Problem description:
Rewrite everything from the row containing "Toggle the crosshair tool icon" down to the end of the rows, substituting "button" for "icon" and keeping all else the same.
** begin Given data **
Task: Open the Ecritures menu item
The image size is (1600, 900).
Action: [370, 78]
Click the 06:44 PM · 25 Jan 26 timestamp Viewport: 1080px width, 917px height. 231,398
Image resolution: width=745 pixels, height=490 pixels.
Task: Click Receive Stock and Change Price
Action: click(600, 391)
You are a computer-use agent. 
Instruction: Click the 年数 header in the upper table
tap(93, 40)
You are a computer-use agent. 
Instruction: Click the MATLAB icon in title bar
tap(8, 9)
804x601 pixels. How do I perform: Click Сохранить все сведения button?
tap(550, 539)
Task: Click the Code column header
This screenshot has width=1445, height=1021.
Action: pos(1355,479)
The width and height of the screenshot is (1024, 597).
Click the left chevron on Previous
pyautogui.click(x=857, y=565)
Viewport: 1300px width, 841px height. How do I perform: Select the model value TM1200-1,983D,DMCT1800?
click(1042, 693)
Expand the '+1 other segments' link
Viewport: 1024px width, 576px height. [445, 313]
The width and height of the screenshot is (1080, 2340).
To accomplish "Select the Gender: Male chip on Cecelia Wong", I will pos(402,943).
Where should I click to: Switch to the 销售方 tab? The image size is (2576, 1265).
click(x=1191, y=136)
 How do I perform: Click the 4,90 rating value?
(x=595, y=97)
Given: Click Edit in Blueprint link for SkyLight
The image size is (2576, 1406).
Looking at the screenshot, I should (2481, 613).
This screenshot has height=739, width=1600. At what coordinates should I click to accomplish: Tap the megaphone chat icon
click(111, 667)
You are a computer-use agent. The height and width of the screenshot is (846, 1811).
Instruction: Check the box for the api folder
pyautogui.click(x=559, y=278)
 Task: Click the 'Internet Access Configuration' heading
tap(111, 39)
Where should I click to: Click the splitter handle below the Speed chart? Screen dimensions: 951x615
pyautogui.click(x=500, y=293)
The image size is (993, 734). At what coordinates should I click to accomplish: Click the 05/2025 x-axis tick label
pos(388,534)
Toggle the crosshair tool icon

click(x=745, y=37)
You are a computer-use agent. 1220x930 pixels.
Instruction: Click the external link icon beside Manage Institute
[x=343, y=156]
** end Given data **
Output below:
Toggle the crosshair tool button

click(x=745, y=37)
You are a computer-use agent. 1220x930 pixels.
Instruction: Click the external link button beside Manage Institute
[x=343, y=156]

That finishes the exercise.